The Comic Relief: When the Shoplifter Is… the Dog
Enter Percy, a rambunctious Portuguese water dog who treats a local pet store’s toy aisle like his personal subscription service. He browses, he sniffs, he selects, and, unless a human intervenes, he’s headed to the exit to begin a rigorous at-home product evaluation.
Percy’s person has discovered a restorative justice meets Milk Bone tactic: treats at the ready. A gentle “drop it,” a reward, toy back to the bin, retail equilibrium restored. If only all shrink were this straightforward; imagine police reports that read “Suspect complied upon presentation of biscuit.”
It’s a perfect, harmless vignette that also winks at a truth retailers live every day: we design stores for humans, but lots of behaviors, impulsive grabs, distracted exits, unintended carry outs, look the same whether the hands are gloved or the paws are fluffy.
What the Anti-Theft Tech Thinks (Species Agnostic Security 101)
Whether the “shoplifter” is a person or a very determined corgi-shepherd, electronic article surveillance (EAS) doesn’t care. Here’s the quick, plain-English version:
Two main flavors for pet supply stores:
Pedestals at the door create a detection zone. If an active tag (not deactivated/removed) crosses that zone, the system alarms, no judgment, no bias. Backpack, stroller, baby seat, or… a Labrador with a plush alligator in his mouth, alarm all the same.
Checkout is the off ramp: Cashiers either deactivate RF labels or detach AM hard tags. When stores forget to do this, you get “honest alarms” from paying customers on their way out.
Design choices matter: Not every SKU should be tagged (friction!), but high-risk, high-velocity items often are. Pet retailers sometimes tag premium chews, supplements, flea/tick meds, or popular toys, especially near doors.
In other words, if Percy nabs a tagged plush and beelines for daylight, the pedestals will sing. And if a human booster tries the same with dry food or KONG? Same song, same dance.
Why Dogs Work (on Both Sides of the Door)
As guardians: Trained K-9 units project calm authority. They change the cost-benefit math for opportunistic theft without physical confrontation. People self select out. Staff feel supported. Customers often feel safer.

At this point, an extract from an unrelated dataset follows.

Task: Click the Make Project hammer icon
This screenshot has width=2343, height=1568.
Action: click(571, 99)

As “offenders”: Dogs are adorable studies in unintended loss. Percy isn’t malicious; he’s curious, tactile, and strongly motivated by fun. That’s the same cocktail that fuels some human “it’s small, they won’t miss it” behavior. Which is why visible deterrents, smart merchandising, and EAS are designed to interrupt that moment.
Practical Takeaways for Retailers
Blend layers: Pair visible deterrence (K-9 teams, attentive greeters, mirrors) with EAS at exits and clean checkout(detachers at every lane, consistent deactivation).

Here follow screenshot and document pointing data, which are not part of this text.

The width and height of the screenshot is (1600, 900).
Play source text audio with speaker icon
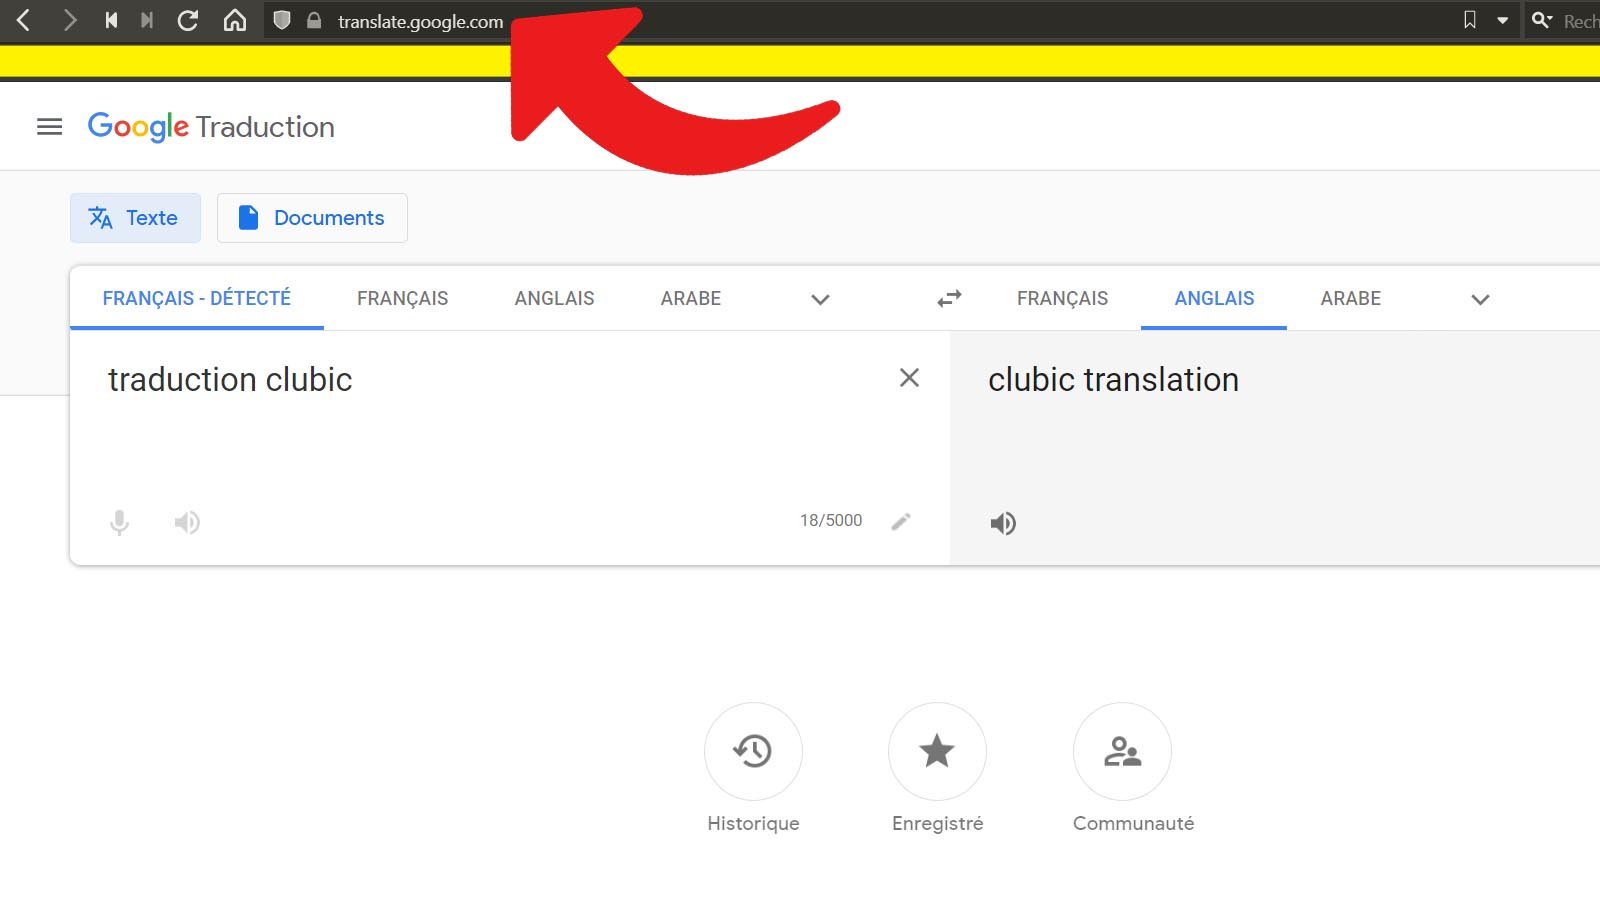187,522
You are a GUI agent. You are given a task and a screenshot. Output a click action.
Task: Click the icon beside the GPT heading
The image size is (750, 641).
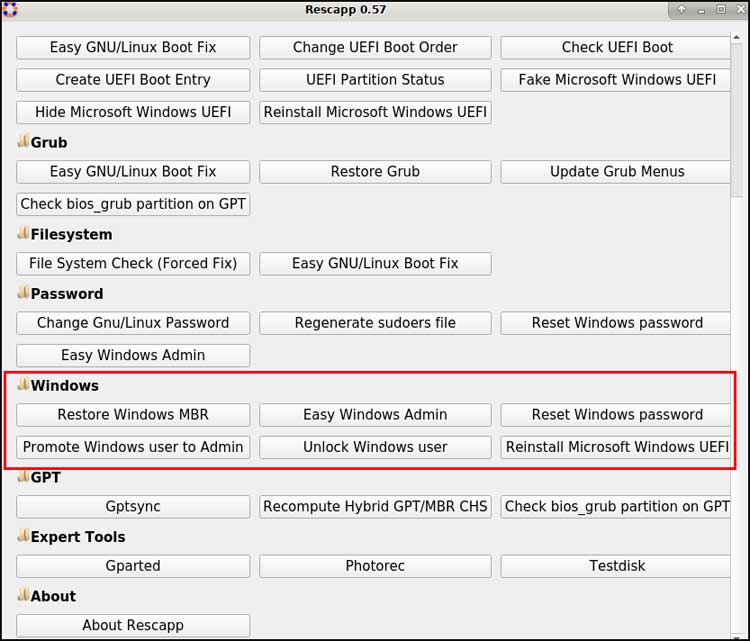coord(23,477)
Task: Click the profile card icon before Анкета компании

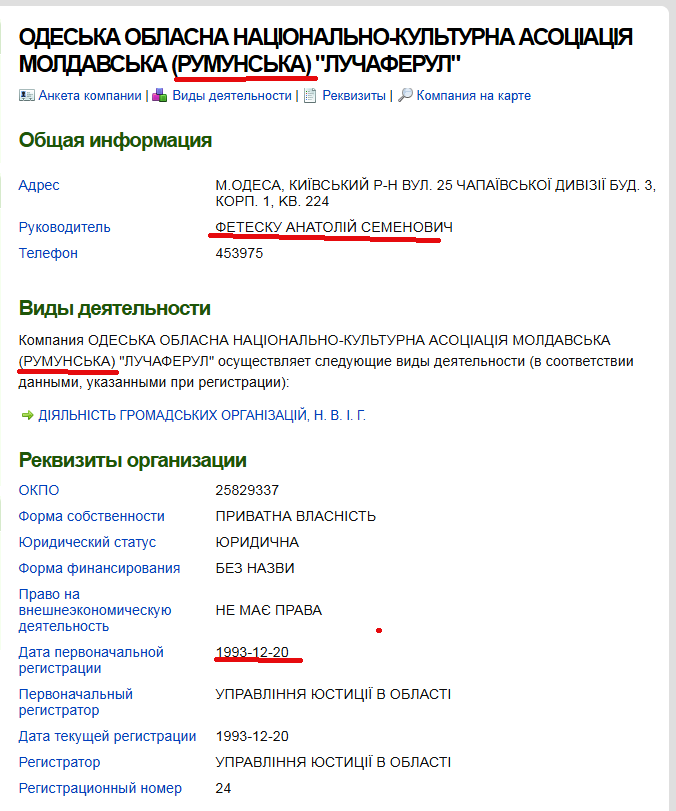Action: coord(27,96)
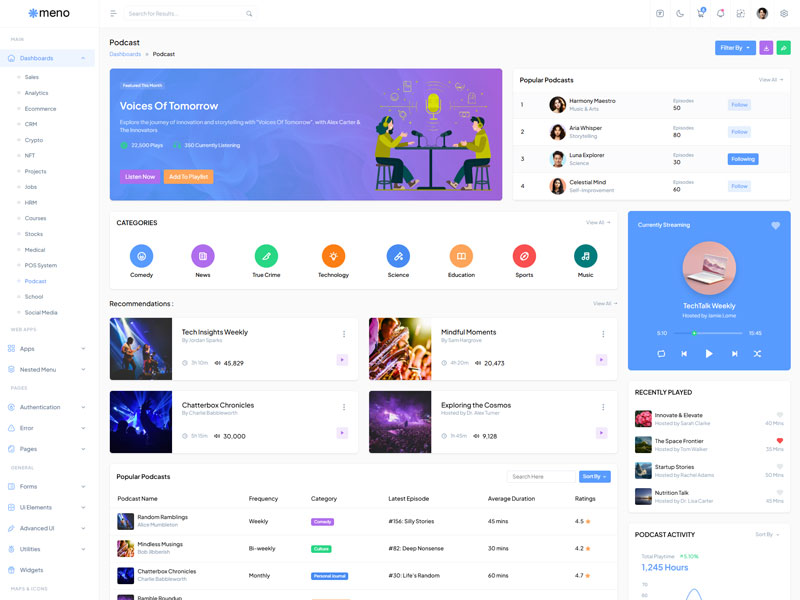Screen dimensions: 800x600
Task: Open the Social Media sidebar item
Action: coord(41,312)
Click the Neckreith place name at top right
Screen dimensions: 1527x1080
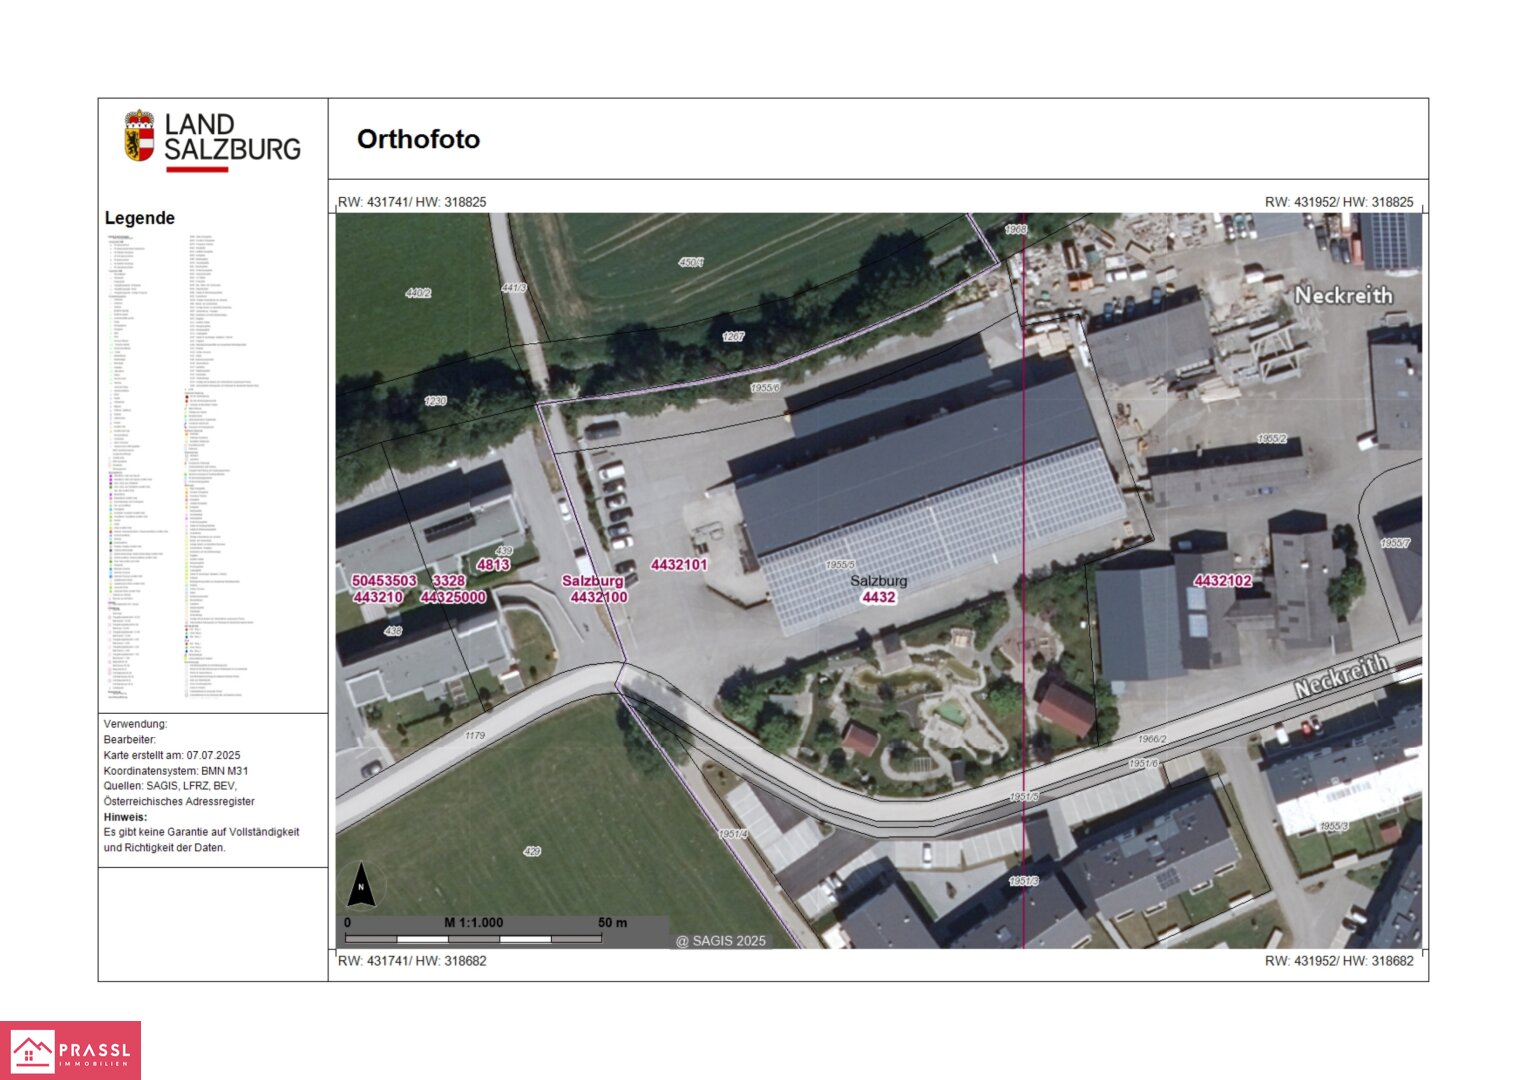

Merchandise with intent: High-risk items near staff; tether or case the ultra-tempting stuff; tag what truly moves loss, not everything.

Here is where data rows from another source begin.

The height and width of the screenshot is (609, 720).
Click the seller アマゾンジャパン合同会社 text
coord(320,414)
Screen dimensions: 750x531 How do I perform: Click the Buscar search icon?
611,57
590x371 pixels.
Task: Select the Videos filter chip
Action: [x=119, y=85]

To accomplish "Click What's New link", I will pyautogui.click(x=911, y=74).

Design for dignity: The goal is fewer confrontations and smoother shopping, not a fortress. Deterrents should feel like hospitality with backbone.
Measure the right things: Not only “stops” but reductions in attempts, fewer open packages, less time locked case assisting, and customer sentiment.
Practical Takeaways for Pet Parents (and Percys)
Keep a pocket of treats on “browse days.” Treats stop many crimes of passion.
Ask before you let your dog peruse the toy wall; staff will often hand you one to test.
If the exit sings, check for a forgotten tag not all alarms mean malice.
The Juxtaposition That Sticks
On one sidewalk, a handler stands quietly with a steady dog and a steadier gaze, and would be thieves decide today isn’t the day. On another, Percy selects a plush hedgehog and heads for the door, blissfully unaware of retail policy or RF labels, until a treat and a smile redirect him to a lawful life.
Same aisle, different tails. And in between those tails is the throughline of modern loss prevention: use psychology first, technology always, and when you can, keep some humor in your pocket next to the dog treats.